Patricia de Nicolaï
Une avant-gardiste
Lorsque Patricia de Nicolaï décide de devenir compositeur-parfumeur, il n’était pas courant pour une femme de faire ce choix. Dans les années 80 ce métier était encore réservé aux hommes. La vocation féminine restait de faire des enfants. Même faire un stage chez Guerlain alors qu’elle fait partie de la famille lui était refusé. Toutefois, avec l’appui de Jean-Paul Guerlain dont elle est la nièce, elle réussit, à sa sortie de l’ISIPCA, à entrer chez Florasynth. Après avoir travaillé deux ans dans cette maison et cinq ans chez Quest, elle s’installe avec son mari qui dirige la société fin 1989. À une époque où le métier de parfumeur n’était pas mis en avant et où les compositeurs de parfum vivaient dans l’ombre des marques, elle voulait s’affirmer comme créateur, s’exprimer en toute liberté, utiliser les essences les plus précieuses, les plus originales, et produire des fragrances haut de gamme qui ne soient pas obligées de coller aux besoins du marché.
«Comme je suis responsable de la création et que je choisis mes matières premières sans avoir de compte à rendre à un groupe, je peux utiliser de très belles choses. C’est un avantage énorme ».
Autre particularité : Patricia de Nicolaï fait partie des très rares parfumeurs indépendants qui, comme Chanel, crée et fabrique ses parfums. Elle a aujourd’hui sept boutiques à Paris (première marque de niche en termes de boutiques parisiennes) et une à Londres. Son atelier de production se trouve près d’Orléans dans la Cosmetic Valley.
Sa petite unité ne fait ni publicité ni de coûteuses études marketing avant de lancer un produit et tout l’argent va dans les jus. À l’opposé des parfums commerciaux, les siens, très sélectifs, n’hésitent pas à faire appel à des notes qui, comme le mimosa, ne sont pas du goût de tout le monde.
Rose-Pivoine, Eau d’été, Juste un rêve, Vanille-tonka, Sacrebleu, Mimosaïque, Numberone, Odalisque, Patchouli Intense, Musc Intense, Cuir Cuba Intense, Kiss Me Intense, Bal à Venise, Fou d’Ambre, Fleur de Tiaré, Un soir en Sicile ou encore Havane, un travail sur l’héliotrope)… autant de fragrances qui, à l’évidence, ne sont pas conçues pour plaire facilement au plus grand nombre.

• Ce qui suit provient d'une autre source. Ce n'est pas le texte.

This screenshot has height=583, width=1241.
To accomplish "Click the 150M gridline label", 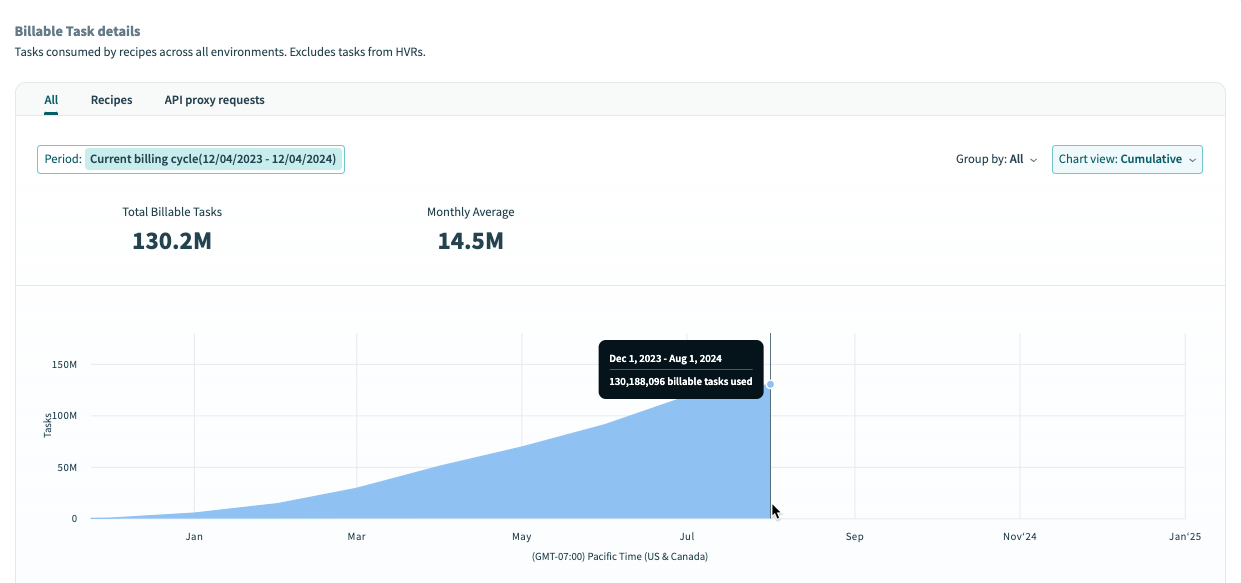I will point(63,364).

En fabriquant elle-même ses parfums sans faire appel aux sociétés de composition, elle supprime une marge et peut mettre davantage d’ingrédients naturels, un goût qu’elle a en commun avec son oncle. « Cela fait une énorme différence surtout pour les parfums d’ambiance, travaillés de la même façon que les fragrances corporelles. Les naturels qu’ils contiennent donnent beaucoup de substantivité et apportent énormément à la qualité. J’avoue qu’on a bien percé grâce à ça. On s’est fait une niche ».
Bal à Venise, Fou d’Ambre, Fleur de Tiaré, Un soir en Sicile ou encore Havane se déclinent en spray, bougie, huile à brûler mais aussi recharge pour lampe à parfum et bambous parfumés.

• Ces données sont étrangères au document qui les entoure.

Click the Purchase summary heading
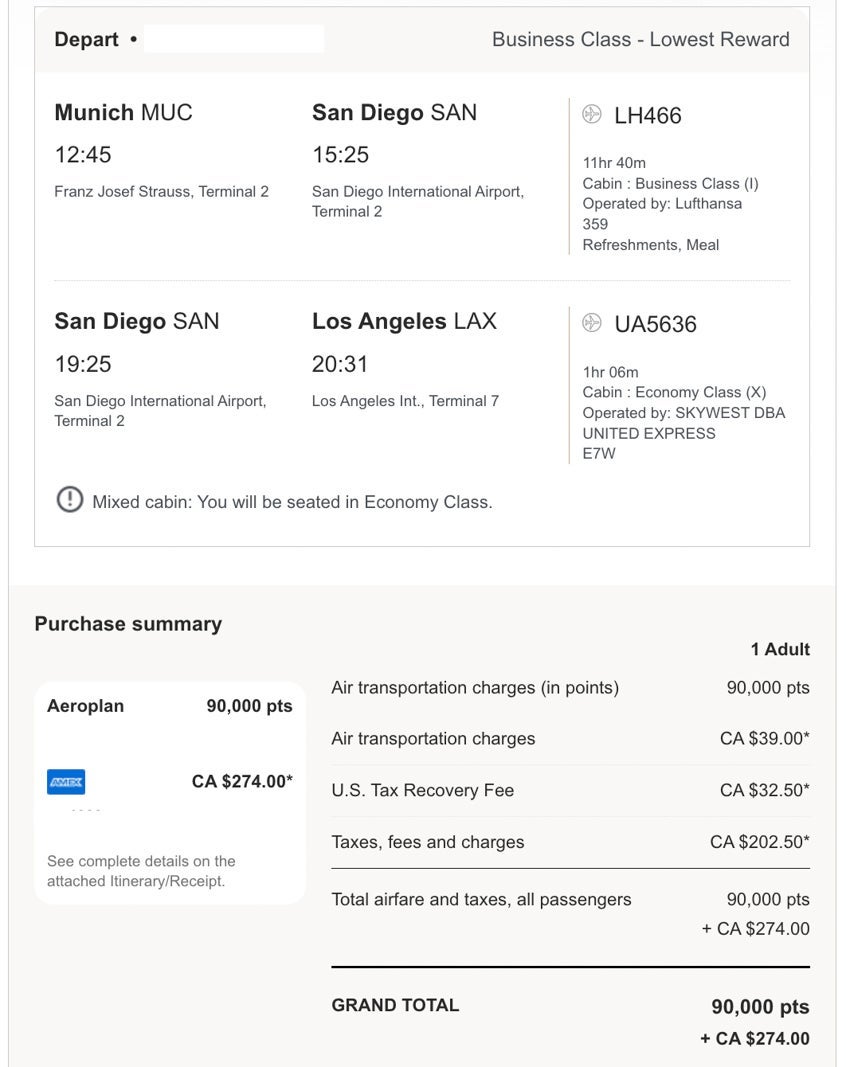This screenshot has width=846, height=1067. (x=128, y=624)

La création des parfums d’ambiance l’intéresse vivement car l’acceptation de l’originalité est beaucoup plus grande ce qui conduit à aller très loin dans la recherche. À partir de ses quarante senteurs d’atmosphère, elle trouve de nouvelles pistes pour les fragrances corporelles.
Descendante de Pierre Guerlain, elle est née le nez dans les grands parfums de la famille. Souvenir de cette époque glorieuse : Maharadjah, le best seller de Patricia de Nicolaï, est une évocation du pot pourri de ses illustres ancêtres ( un accord patchouli, cannelle, girofle, santal, lavande, vanille), retiré de la vente aujourd’hui, mais que sa mère offrait à ses invités.
C’est encore pour protéger le précieux patrimoine de la parfumerie française que Patricia de Nicolaï a accepté depuis le départ de Jean Kerléo, en 2007, la présidence de l’Osmothèque de Versailles. Une collection de plus de deux mille parfums qu’il faut constamment ranger, réévaluer. Un conservatoire vivant toujours en expansion, un incontournable objet culturel qui montrent bien que la parfumerie fine est un art. « C’est par le biais de l’Osmothèque que l’on peut faire grandir notre profession, raconter son histoire et les talents des créateurs », conclut Patricia de Nicolaï qui s’est toujours battu pour défendre une parfumerie artistique.